##### DOCUMENT PASSAGE #####

Ashley Biden won’t have a job in her father’s administration, but she still hopes to leverage her public profile.
Unlike her older lawyer-investor half-brother Hunter, she is a social worker-turned-fashion designer. She releases clothing lines under her Livelihood Collection brand to raise money for different causes.
“I will not have a job with the administration,” Biden, 39, told NBC Tuesday. “I will, however, hopefully use this platform to advocate for social justice, for mental health, to be involved in community development and revitalization.”
President-elect Joe Biden and future first lady Jill’s only child together was ever-present during her father’s third White House campaign, particularly when the coronavirus pandemic quarantined his bid mostly to his Delaware home. She even made a cameo during Cardi B’s interview with the incoming president, a sit-down organized by Elle magazine.
The president-elect carefully criticized President Trump’s daughter Ivanka and son-in-law Jared Kushner for having pivotal administration roles.
“Look, I wasn’t raised to go after the children. Their actions speak for themselves. I can just tell you this, that if I’m president, get elected president, my children are not going to have offices in the White House. My children are not going to sit in on Cabinet meetings,” he told CBS in October 2019.
But Biden’s campaign was marred by allegations that Hunter, 50, profited off the family name. Hunter Biden held a $50,000-a-month position on the board of an oligarchy-linked Ukrainian natural gas company at the same time his father was leading former President Barack Obama’s foreign policy in the region. Hunter admitted to ABC in October 2019 that he would “probably not” have been offered the post with Burisma had it not been for his connections.

#####

* **TASK ITEM A**
In the article about Ashley Biden, under what brand does she release her clothing lines?
* **TASK ITEM B**
Rewrite the article about Ashley Biden starting at the words "The president-elect carefully" and stopping after "in October 2019.", with "offices" replaced by "desks".

##### ENTRIES SUPPLIED #####

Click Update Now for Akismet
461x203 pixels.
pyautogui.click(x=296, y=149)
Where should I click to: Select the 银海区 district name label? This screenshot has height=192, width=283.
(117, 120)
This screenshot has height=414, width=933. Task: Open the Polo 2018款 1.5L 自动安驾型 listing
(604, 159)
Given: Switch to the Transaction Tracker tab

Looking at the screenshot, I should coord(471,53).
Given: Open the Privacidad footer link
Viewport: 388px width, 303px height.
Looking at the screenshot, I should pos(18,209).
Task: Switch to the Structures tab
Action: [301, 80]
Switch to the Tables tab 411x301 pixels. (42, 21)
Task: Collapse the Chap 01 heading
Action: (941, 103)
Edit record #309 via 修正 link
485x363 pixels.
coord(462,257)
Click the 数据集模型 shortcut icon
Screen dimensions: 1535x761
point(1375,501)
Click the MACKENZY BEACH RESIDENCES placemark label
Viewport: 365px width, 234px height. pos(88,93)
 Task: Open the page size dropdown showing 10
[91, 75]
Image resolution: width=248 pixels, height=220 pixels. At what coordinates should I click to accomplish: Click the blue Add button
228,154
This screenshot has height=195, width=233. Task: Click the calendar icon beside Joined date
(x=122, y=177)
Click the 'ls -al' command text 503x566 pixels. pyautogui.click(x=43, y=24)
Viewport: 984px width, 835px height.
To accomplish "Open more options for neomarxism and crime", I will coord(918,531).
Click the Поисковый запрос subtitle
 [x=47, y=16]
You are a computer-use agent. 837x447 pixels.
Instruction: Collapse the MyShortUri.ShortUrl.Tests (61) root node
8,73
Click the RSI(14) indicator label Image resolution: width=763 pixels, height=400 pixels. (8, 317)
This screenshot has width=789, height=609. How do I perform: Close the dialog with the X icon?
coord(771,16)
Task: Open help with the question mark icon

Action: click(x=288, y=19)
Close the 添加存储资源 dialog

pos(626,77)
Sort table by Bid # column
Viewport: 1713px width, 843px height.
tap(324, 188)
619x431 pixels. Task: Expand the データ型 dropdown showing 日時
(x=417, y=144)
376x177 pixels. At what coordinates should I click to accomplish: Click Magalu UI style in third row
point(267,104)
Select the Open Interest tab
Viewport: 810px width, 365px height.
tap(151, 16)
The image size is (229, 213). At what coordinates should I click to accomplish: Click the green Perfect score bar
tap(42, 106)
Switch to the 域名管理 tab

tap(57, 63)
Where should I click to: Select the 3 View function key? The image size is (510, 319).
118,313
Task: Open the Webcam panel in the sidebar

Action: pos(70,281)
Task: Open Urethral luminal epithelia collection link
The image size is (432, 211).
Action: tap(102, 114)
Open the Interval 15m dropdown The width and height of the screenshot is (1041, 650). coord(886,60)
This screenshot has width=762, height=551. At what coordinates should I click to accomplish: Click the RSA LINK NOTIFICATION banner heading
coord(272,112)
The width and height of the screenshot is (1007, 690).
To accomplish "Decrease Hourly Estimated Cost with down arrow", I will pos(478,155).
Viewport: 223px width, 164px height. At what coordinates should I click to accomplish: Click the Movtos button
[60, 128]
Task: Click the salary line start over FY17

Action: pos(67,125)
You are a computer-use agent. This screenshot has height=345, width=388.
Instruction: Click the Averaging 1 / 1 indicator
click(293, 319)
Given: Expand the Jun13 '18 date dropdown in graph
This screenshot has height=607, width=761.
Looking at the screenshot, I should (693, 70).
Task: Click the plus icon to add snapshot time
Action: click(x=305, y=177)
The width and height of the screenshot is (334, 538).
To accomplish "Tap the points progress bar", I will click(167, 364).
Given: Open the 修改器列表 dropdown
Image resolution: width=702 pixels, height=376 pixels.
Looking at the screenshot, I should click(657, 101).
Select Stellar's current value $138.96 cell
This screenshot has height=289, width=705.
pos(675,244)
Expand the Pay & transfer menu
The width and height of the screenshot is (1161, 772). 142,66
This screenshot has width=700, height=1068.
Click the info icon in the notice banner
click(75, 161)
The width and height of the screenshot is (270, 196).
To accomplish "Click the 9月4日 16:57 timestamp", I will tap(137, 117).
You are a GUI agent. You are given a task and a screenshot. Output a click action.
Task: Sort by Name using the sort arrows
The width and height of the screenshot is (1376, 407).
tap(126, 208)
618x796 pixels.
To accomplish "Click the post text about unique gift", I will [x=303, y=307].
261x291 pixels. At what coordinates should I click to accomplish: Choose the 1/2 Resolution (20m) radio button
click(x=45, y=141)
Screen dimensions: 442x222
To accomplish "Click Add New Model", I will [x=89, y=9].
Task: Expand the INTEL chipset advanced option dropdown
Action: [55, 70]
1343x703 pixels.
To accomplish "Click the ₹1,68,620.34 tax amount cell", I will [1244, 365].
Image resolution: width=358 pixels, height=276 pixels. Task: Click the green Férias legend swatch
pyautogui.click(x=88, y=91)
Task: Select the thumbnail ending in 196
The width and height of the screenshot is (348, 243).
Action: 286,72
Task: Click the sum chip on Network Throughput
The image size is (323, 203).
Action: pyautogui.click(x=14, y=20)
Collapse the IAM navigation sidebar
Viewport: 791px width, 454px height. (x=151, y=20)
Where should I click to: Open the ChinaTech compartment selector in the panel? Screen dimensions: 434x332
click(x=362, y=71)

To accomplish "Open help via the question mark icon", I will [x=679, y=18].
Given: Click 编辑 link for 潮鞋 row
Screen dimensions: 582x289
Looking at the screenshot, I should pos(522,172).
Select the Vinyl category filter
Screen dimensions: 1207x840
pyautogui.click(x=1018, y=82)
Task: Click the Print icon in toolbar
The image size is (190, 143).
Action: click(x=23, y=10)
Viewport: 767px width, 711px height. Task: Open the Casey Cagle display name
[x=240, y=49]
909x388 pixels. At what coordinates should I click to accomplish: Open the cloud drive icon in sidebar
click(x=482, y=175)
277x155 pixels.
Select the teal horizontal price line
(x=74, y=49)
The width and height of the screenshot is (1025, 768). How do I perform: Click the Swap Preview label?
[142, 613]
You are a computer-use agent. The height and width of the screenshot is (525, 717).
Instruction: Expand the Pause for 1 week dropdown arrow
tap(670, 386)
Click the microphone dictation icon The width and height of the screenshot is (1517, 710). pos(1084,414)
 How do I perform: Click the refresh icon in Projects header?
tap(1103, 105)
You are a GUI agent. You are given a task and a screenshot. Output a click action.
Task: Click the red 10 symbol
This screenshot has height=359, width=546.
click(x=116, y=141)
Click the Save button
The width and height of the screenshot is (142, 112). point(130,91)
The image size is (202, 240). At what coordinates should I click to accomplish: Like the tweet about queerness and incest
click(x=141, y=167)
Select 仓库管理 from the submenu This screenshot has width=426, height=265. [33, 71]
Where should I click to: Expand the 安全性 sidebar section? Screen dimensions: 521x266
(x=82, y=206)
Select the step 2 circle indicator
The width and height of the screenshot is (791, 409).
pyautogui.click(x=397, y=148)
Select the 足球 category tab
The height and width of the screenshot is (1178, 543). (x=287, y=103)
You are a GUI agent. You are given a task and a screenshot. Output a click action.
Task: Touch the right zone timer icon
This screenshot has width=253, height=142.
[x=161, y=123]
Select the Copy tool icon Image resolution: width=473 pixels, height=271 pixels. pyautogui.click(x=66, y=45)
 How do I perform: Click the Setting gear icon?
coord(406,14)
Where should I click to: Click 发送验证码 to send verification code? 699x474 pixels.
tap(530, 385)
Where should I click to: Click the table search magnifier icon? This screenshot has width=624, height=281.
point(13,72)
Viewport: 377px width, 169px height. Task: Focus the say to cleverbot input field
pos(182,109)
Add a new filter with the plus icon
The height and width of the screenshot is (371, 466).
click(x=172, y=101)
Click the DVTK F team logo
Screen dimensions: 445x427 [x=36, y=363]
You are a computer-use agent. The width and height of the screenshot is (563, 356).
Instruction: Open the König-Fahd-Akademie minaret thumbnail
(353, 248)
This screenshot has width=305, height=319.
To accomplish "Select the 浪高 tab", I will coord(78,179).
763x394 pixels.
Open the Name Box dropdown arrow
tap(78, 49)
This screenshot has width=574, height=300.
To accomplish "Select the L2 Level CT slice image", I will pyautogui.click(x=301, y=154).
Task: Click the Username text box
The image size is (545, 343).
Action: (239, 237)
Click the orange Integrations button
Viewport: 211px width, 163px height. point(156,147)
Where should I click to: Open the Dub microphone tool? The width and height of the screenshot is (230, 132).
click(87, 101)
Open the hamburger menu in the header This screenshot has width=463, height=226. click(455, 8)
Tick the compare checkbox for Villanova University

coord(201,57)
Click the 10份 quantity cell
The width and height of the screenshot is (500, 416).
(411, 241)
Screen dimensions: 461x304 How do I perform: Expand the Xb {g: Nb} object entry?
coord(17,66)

#####

* **EXERCISE OUTPUT A**
Livelihood Collection

* **EXERCISE OUTPUT B**
The president-elect carefully criticized President Trump’s daughter Ivanka and son-in-law Jared Kushner for having pivotal administration roles.
“Look, I wasn’t raised to go after the children. Their actions speak for themselves. I can just tell you this, that if I’m president, get elected president, my children are not going to have desks in the White House. My children are not going to sit in on Cabinet meetings,” he told CBS in October 2019.